START Extracted records
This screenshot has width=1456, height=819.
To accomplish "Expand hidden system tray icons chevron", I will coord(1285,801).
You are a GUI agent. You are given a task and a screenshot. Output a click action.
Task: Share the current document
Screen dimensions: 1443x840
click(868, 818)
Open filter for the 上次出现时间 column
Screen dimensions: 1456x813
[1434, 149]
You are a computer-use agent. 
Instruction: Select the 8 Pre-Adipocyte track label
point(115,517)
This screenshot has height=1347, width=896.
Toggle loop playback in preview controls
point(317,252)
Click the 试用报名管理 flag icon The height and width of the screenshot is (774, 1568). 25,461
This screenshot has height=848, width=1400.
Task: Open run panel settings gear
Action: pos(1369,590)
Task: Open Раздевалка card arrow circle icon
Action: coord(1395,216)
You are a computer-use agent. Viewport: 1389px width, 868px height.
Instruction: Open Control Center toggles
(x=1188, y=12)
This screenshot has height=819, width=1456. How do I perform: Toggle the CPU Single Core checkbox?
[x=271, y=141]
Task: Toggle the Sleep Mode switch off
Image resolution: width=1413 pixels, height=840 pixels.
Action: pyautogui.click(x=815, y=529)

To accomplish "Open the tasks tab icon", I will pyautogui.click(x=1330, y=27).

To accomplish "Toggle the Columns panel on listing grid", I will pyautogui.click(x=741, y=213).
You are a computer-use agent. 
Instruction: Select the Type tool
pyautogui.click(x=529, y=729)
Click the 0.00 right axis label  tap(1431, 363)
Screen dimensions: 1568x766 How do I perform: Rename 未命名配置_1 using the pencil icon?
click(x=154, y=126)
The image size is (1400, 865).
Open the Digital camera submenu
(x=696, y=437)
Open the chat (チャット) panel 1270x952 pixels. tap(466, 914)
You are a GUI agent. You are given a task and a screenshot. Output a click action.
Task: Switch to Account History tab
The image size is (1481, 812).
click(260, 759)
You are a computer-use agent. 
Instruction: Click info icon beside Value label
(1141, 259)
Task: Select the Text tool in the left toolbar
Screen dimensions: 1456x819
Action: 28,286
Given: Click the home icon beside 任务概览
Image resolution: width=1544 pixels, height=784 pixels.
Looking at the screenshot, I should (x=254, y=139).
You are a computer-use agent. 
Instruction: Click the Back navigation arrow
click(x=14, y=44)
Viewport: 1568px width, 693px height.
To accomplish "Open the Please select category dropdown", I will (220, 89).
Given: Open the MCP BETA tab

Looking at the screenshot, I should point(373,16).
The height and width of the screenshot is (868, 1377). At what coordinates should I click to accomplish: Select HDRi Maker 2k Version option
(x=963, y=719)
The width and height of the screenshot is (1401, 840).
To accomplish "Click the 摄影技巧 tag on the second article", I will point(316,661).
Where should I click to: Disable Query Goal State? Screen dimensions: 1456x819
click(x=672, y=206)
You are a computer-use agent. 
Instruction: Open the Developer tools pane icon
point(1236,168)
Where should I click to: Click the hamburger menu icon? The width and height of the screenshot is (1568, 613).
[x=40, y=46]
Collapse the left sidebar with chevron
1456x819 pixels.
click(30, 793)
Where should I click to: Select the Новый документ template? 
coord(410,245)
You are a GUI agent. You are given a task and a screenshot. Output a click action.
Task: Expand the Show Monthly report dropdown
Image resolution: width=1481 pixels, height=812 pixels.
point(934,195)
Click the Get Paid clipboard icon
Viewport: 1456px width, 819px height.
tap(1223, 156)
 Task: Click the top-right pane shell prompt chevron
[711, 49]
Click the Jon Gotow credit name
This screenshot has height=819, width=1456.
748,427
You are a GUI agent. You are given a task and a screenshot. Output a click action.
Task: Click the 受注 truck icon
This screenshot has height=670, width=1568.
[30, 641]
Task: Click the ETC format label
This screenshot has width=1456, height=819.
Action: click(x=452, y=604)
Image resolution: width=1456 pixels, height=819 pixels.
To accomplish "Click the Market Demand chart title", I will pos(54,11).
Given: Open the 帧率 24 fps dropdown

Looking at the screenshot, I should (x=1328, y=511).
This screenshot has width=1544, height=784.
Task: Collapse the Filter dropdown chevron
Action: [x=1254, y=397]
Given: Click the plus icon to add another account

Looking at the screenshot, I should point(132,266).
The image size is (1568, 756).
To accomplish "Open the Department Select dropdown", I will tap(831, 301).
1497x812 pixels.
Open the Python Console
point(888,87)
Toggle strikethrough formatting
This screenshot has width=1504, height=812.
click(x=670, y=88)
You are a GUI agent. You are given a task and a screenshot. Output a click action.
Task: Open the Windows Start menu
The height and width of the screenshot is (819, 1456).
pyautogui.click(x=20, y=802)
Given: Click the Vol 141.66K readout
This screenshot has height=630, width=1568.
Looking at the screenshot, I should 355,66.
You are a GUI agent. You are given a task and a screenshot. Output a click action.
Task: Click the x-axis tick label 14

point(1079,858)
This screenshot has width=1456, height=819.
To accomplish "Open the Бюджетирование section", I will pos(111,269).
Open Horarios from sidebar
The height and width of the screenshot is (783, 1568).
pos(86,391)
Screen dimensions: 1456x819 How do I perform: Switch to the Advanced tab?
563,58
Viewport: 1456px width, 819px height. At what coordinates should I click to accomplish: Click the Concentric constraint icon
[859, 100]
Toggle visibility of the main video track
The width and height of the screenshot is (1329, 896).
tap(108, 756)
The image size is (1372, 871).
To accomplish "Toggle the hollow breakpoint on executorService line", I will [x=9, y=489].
END Extracted records
_Your instructions:_ Please reproduce all of the records exactly as they stand.

_Written answer:_
This screenshot has width=1456, height=819.
To accomplish "Expand hidden system tray icons chevron", I will coord(1285,801).
You are a GUI agent. You are given a task and a screenshot. Output a click action.
Task: Share the current document
Screen dimensions: 1443x840
click(868, 818)
Open filter for the 上次出现时间 column
Screen dimensions: 1456x813
[1434, 149]
You are a computer-use agent. 
Instruction: Select the 8 Pre-Adipocyte track label
point(115,517)
This screenshot has height=1347, width=896.
Toggle loop playback in preview controls
point(317,252)
Click the 试用报名管理 flag icon The height and width of the screenshot is (774, 1568). 25,461
This screenshot has height=848, width=1400.
Task: Open run panel settings gear
Action: pos(1369,590)
Task: Open Раздевалка card arrow circle icon
Action: coord(1395,216)
You are a computer-use agent. Viewport: 1389px width, 868px height.
Instruction: Open Control Center toggles
(x=1188, y=12)
This screenshot has height=819, width=1456. How do I perform: Toggle the CPU Single Core checkbox?
[x=271, y=141]
Task: Toggle the Sleep Mode switch off
Image resolution: width=1413 pixels, height=840 pixels.
Action: pyautogui.click(x=815, y=529)

To accomplish "Open the tasks tab icon", I will pyautogui.click(x=1330, y=27).

To accomplish "Toggle the Columns panel on listing grid", I will pyautogui.click(x=741, y=213).
You are a computer-use agent. 
Instruction: Select the Type tool
pyautogui.click(x=529, y=729)
Click the 0.00 right axis label  tap(1431, 363)
Screen dimensions: 1568x766 How do I perform: Rename 未命名配置_1 using the pencil icon?
click(x=154, y=126)
The image size is (1400, 865).
Open the Digital camera submenu
(x=696, y=437)
Open the chat (チャット) panel 1270x952 pixels. tap(466, 914)
You are a GUI agent. You are given a task and a screenshot. Output a click action.
Task: Switch to Account History tab
The image size is (1481, 812).
click(260, 759)
You are a computer-use agent. 
Instruction: Click info icon beside Value label
(1141, 259)
Task: Select the Text tool in the left toolbar
Screen dimensions: 1456x819
Action: 28,286
Given: Click the home icon beside 任务概览
Image resolution: width=1544 pixels, height=784 pixels.
Looking at the screenshot, I should (x=254, y=139).
You are a computer-use agent. 
Instruction: Click the Back navigation arrow
click(x=14, y=44)
Viewport: 1568px width, 693px height.
To accomplish "Open the Please select category dropdown", I will (220, 89).
Given: Open the MCP BETA tab

Looking at the screenshot, I should point(373,16).
The height and width of the screenshot is (868, 1377). At what coordinates should I click to accomplish: Select HDRi Maker 2k Version option
(x=963, y=719)
The width and height of the screenshot is (1401, 840).
To accomplish "Click the 摄影技巧 tag on the second article", I will point(316,661).
Where should I click to: Disable Query Goal State? Screen dimensions: 1456x819
click(x=672, y=206)
You are a computer-use agent. 
Instruction: Open the Developer tools pane icon
point(1236,168)
Where should I click to: Click the hamburger menu icon? The width and height of the screenshot is (1568, 613).
[x=40, y=46]
Collapse the left sidebar with chevron
1456x819 pixels.
click(30, 793)
Where should I click to: Select the Новый документ template? 
coord(410,245)
You are a GUI agent. You are given a task and a screenshot. Output a click action.
Task: Expand the Show Monthly report dropdown
Image resolution: width=1481 pixels, height=812 pixels.
point(934,195)
Click the Get Paid clipboard icon
Viewport: 1456px width, 819px height.
tap(1223, 156)
 Task: Click the top-right pane shell prompt chevron
[711, 49]
Click the Jon Gotow credit name
This screenshot has height=819, width=1456.
748,427
You are a GUI agent. You are given a task and a screenshot. Output a click action.
Task: Click the 受注 truck icon
This screenshot has height=670, width=1568.
[30, 641]
Task: Click the ETC format label
This screenshot has width=1456, height=819.
Action: click(x=452, y=604)
Image resolution: width=1456 pixels, height=819 pixels.
To accomplish "Click the Market Demand chart title", I will pos(54,11).
Given: Open the 帧率 24 fps dropdown

Looking at the screenshot, I should (x=1328, y=511).
This screenshot has width=1544, height=784.
Task: Collapse the Filter dropdown chevron
Action: [x=1254, y=397]
Given: Click the plus icon to add another account

Looking at the screenshot, I should point(132,266).
The image size is (1568, 756).
To accomplish "Open the Department Select dropdown", I will tap(831, 301).
1497x812 pixels.
Open the Python Console
point(888,87)
Toggle strikethrough formatting
This screenshot has width=1504, height=812.
click(x=670, y=88)
You are a GUI agent. You are given a task and a screenshot. Output a click action.
Task: Open the Windows Start menu
The height and width of the screenshot is (819, 1456).
pyautogui.click(x=20, y=802)
Given: Click the Vol 141.66K readout
This screenshot has height=630, width=1568.
Looking at the screenshot, I should 355,66.
You are a GUI agent. You are given a task and a screenshot. Output a click action.
Task: Click the x-axis tick label 14

point(1079,858)
This screenshot has width=1456, height=819.
To accomplish "Open the Бюджетирование section", I will pos(111,269).
Open Horarios from sidebar
The height and width of the screenshot is (783, 1568).
pos(86,391)
Screen dimensions: 1456x819 How do I perform: Switch to the Advanced tab?
563,58
Viewport: 1456px width, 819px height. At what coordinates should I click to accomplish: Click the Concentric constraint icon
[859, 100]
Toggle visibility of the main video track
The width and height of the screenshot is (1329, 896).
tap(108, 756)
The image size is (1372, 871).
To accomplish "Toggle the hollow breakpoint on executorService line", I will [x=9, y=489].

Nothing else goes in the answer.